Aslına bakarsanız; Her ne kadar geçtiğimiz cuma günü, Meral Akşener masayı bıraktığına dair açıklama yapsa da;
İzleyenlere soğuk duş etkisi yaratsa da,
Kimilerinde hayal kırıklığı, kimilerinde kızgınlık, kimilerine ise sevinç nidaları attırsa da;
O sıralar konuştuğum İYİ Parti yönetim kademesinden birçok kişinin yorumu özetle şu şekildeydi:
“Sular bulanmadan durulmaz!”
Bana göre bu sözlerin anlamı; “Millet ittifakından ayrılmaktan yana değiliz, mutlaka yine beraber yola devam edeceğiz” di.
Öncelikle şunu söylemek gerekir ki; Altılı masanın tüm bileşenlerini tebrik etmek gerekiyor. Birçok kişinin o şekilde düşündüğünden de kuşkum yok!
Kaldı ki; fikri zikri aynı olan insanların içinde bile bazen anlaşmazlıklar ayyuka çıkarken;
Farklı dünya görüşüne, siyasi ideolojiye sahip insanların bir aradayken anlaşmazlıklarının olması ise oldukça doğal!

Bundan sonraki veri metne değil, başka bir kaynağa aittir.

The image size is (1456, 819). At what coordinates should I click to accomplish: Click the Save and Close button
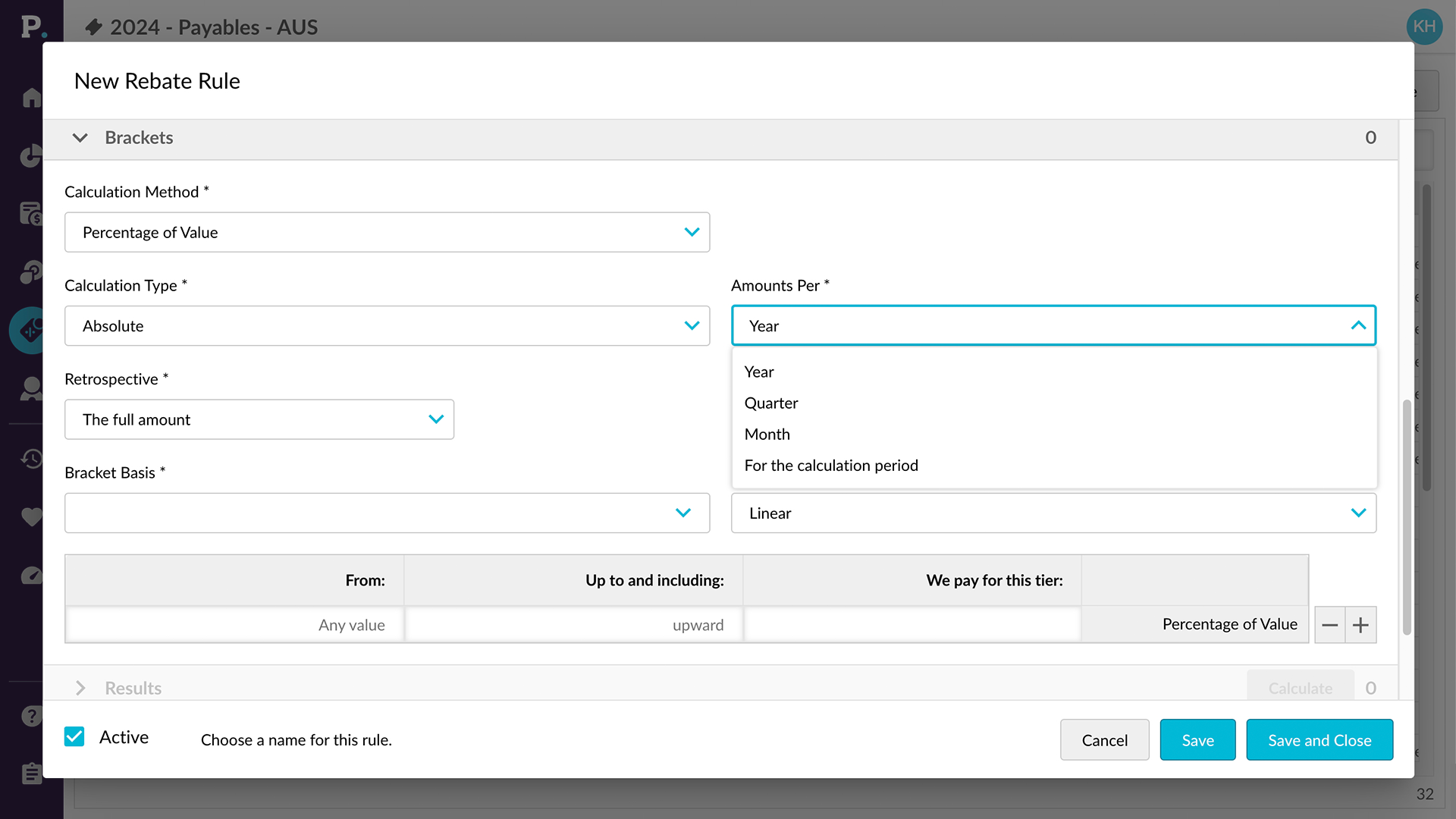coord(1319,740)
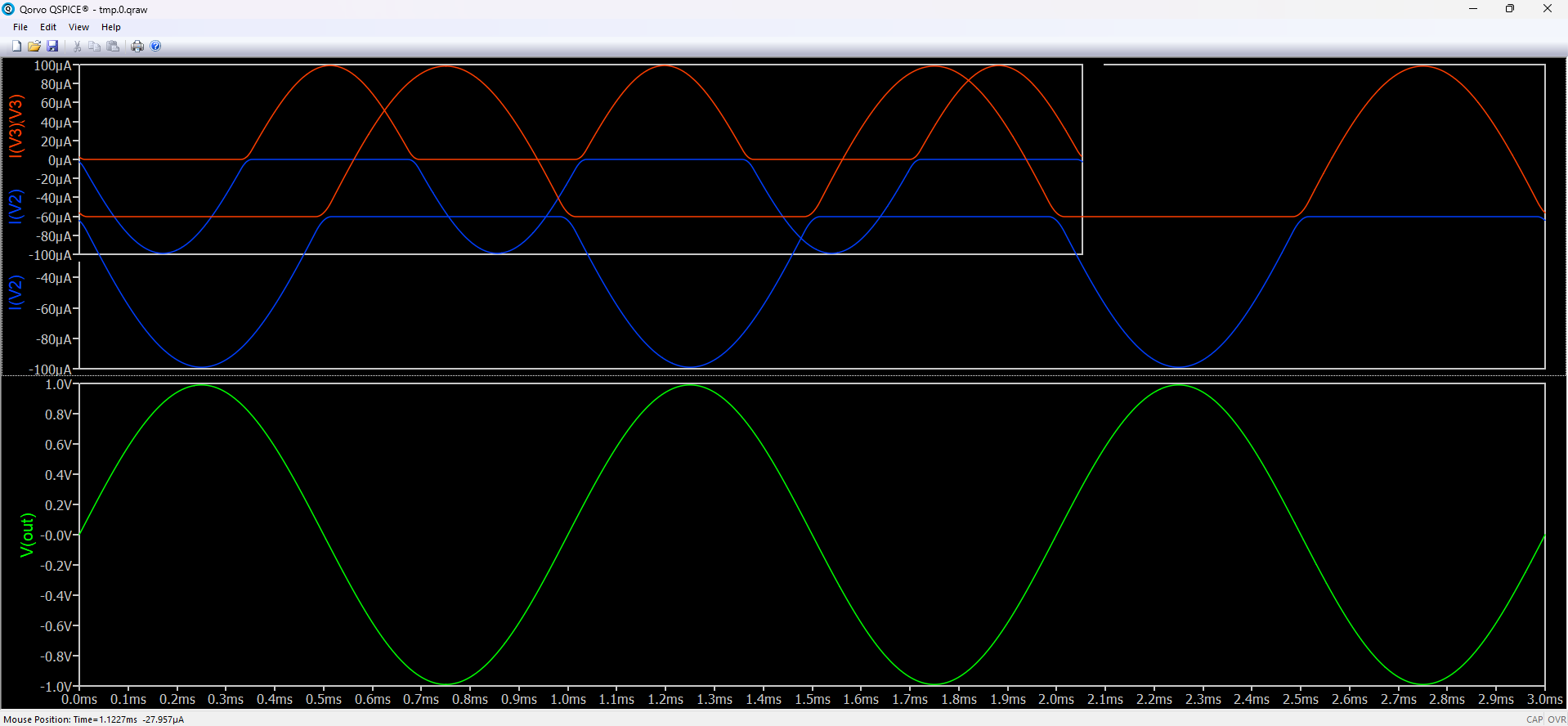Click the green V(out) trace label
The image size is (1568, 726).
pos(27,535)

Burada sağ duyu kazanmıştır diyebiliriz!
'Her ne kadar Akşener’in bu çıkışını kameralar önünde yapmasına gerek var mıydı’ diye düşünsek de;
Ki evet yoktu!
Ama dediğim gibi ittifaklarda bu tür şeyler olması normaldir.
Mesele; toparlayabilmektir, egolarını, hırslarını, kaygılarını vatan ve vatandaşları için çıkılan bu yolda, unutabilmektir.
Ve ne mutlu ki, dün millet ittifakı bunu başarmış oldu!
Tabii ki bunda en büyük başarının; masanın ortaklarından, oy ve seçmen anlamında en büyük hisseye sahip olan CHP Genel Başkanının birleştirici çabası ve emeğini kimse inkar edemez!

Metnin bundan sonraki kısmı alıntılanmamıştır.